A razão pelo qual a idéia da ira divina está sempre sujeita a mal-entendidos é
que a ira entre os homens é eticamente errada. E contudo, mesmo entre os homens
não falamos da ira justa?"
Há dois
extremos que devem ser evitados ao tratar-se da ira de Deus. O primeiro
pertence àqueles que O apresentam cheio de amor e longanimidade e como um Pai
amoroso não irá destruir os seus filhos, portanto não acreditam na severidade
ou na ira de Deus. No extremo oposto se encontram os que apresentam a Deus como
um ser vingativo e irado que fará os homens queimarem para sempre. Muitos
sacrifícios têm sido feitos para aplacar esta ira.
Não há nenhuma
discrepância nos versos que apresentam a Deus cheio de bondade e amor com
aqueles que revelam sua ira contra o pecado e os pecadores que acintosamente o
rejeitam. O amor requer julgamento. A severidade divina é sempre manifestação
do amor.
Como bem se
expressou Arthur John Gossip:
"Mas no
Novo Testamento os homens não ouvem qualquer choque entre a ira divina e a
longanimidade divina: pelo contrário, ficam certos tanto da bondade como da
severidade de Deus; certos de que a sua severidade faz parte da Sua bondade, e
que, se essa severidade estivesse ausente, ele não seria bom, porquanto os
alicerces morais do mundo se desequilibrariam e entrariam em colapso."
1ª) Para que
haja manutenção das leis divinas que pedem justiça.
2ª) Para
extermínio do pecado e dos pecadores impenitentes que se opuseram à
misericórdia divina. A Bíblia nos
apresenta a ira de Deus desviada após confissão do pecado e arrependimento.
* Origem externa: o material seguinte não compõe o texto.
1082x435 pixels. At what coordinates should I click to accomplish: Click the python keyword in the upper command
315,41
Salmo 106:43-45; Jer. 3:12, 13; 31:18-20; Luc. 15:18-20.
A ira de Deus é
justa. Salmo 58: 10, 11; Rom. 6:2, 8; Apoc. 16:6, 7. De acordo com
Rom. 2:4 e 5 a ira de Deus significa o juízo de Deus. Ela é usada
contra:
a)
Os ímpios – Isa. 13:9; Rom. 1:18; Efés. 5:6.
b)
A apostasia – Heb. 10:26-27.
c)
A idolatria – Deut. 29:27-28; Jos. 26:16; Jer. 44:3.
d)
Aqueles que se opõem ao evangelho. Salmo 2:2, 3, 5; I
Tess. 2:16.
Ela é temperada
com misericórdia no caso dos santos. Salmo 30: 5; Isa. 26:20; Jer. 30:11. Ela deve
conduzir-nos ao arrependimento. Isa. 42: 24-25; Jer. 4:8.
O livro Essays in Honor of Edward Heppenstall – The
Stature of Christ apresenta como capítulo final: "An Interpretation of
the Wrath of God", de Morris D. Lewis, trabalho honesto, bem fundamentado
e que expressa de maneira feliz a crença adventista sobre este empolgante tema.
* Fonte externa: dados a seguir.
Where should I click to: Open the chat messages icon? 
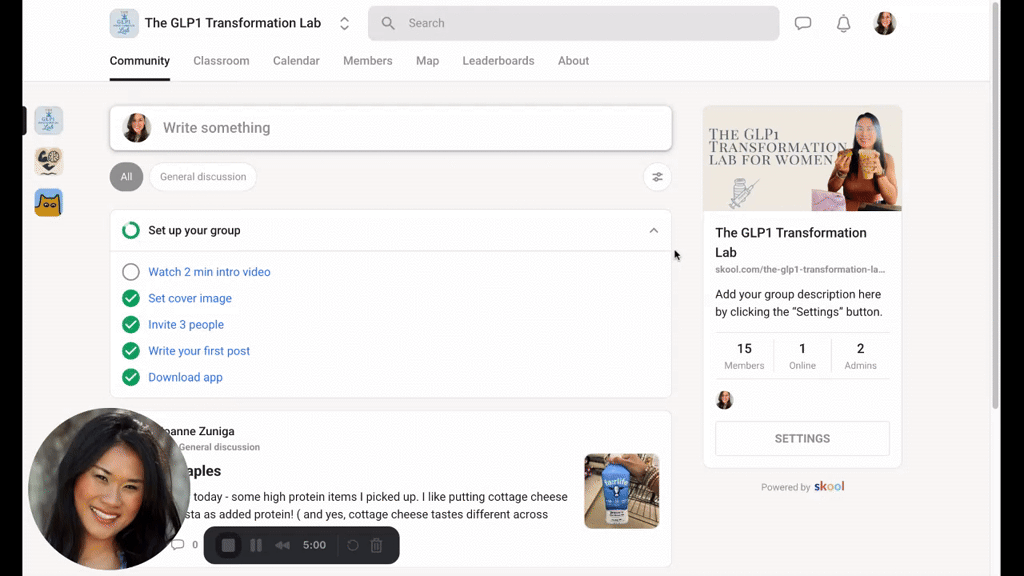(x=803, y=24)

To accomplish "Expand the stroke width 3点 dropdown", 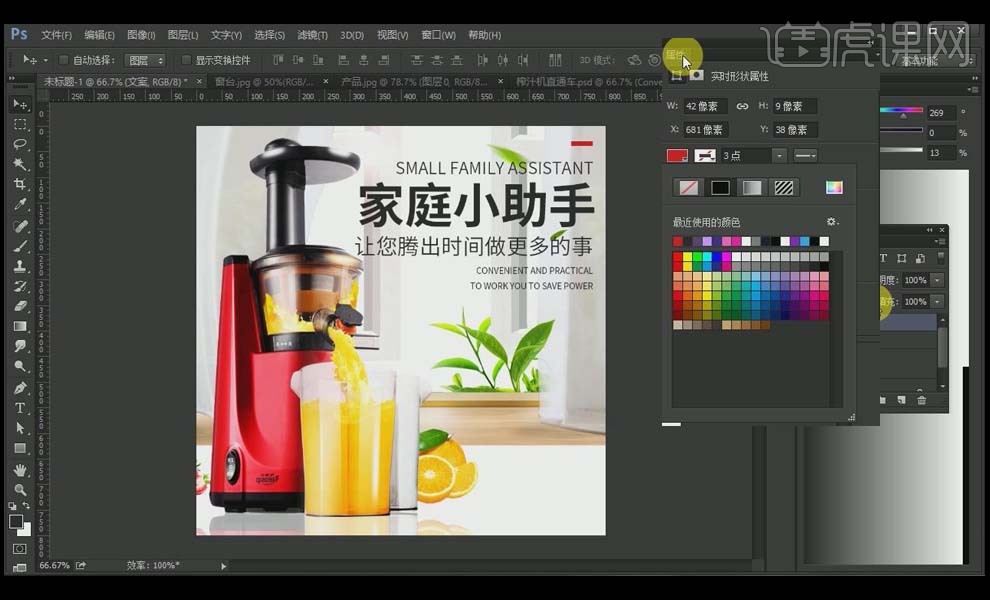I will pyautogui.click(x=778, y=155).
Para que se tenha melhor compreensão do problema aqui se encontram traduzidos
das primeiras 8 páginas, das 22 de sua pesquisa, alguns trechos mais
significativos:
"As
centenas de textos bíblicos que descrevem a ira como uma característica de Deus
criam um problema. O amor na personalidade da Divindade parece estar em
conflito com as muitas referências às demonstrações de cólera, furor e ira de
Deus. Uma referência típica é aquela de Jeremias retratando a exasperação divina
por causa da pecaminosidade dos habitantes de Jerusalém.
"Assim diz
o Senhor, o Deus de Israel: . . . eu planejarei contra vós com mão estendida, e
com braço forte, e com ira, e com indignação e com grande furor. E ferirei os
habitantes desta cidade, assim os homens como os animais: de grande pestilência
morrerão. (Jer. 21:4-6).
"A maioria
dos teólogos modernos hoje crêem que em adição à característica divina de amor,
a personalidade da Divindade, às vezes, se inflama ante a rebelião do homem e
exibe cólera e ira para testificar contra a odiosidade do pecado. Alguns
escritores tendem ao raciocínio de que a ira de Deus é justificável porque é
expressa somente após incessante agravamento dos pecadores. Outros enfatizam
que a ira de Deus apenas confirma sua santa aversão ao pecado."
"Seja qual
for o arrazoamento para justificar a característica de cólera e ira na natureza
da Divindade, a argumentação é destituída de fundamento escriturístico. Os
Escritos da Inspiração como registrados por Isaías testificam da declaração do
próprio Deus: "Não há indignação em mim": (Isa. 27: 4). O mesmo
escritor também confirmou a atitude divina no verso nove do capítulo 54:9 –
". . . assim jurei que não me irarei mais contra ti, nem te
repreenderei." A palavra hebraica mais freqüentemente usada para
provocação é a mesma palavra usada muitas vezes para ira. Ficar zangado e ser
provocado e mostrar ira são expressões muito semelhantes e intimamente
relacionadas. Mas de Cristo, a escritora de O
Desejado de Todas as Nações disse: "Sua calma resposta proveio de um
coração imaculado, paciente e brando, que não se irritava."1 Cristo nunca foi agitado
por pecadores a ponto de revidar com uma atitude excitada. "O qual, quando
o injuriavam, não injuriava, e quando padecia não ameaçava" (I Ped. 2:23).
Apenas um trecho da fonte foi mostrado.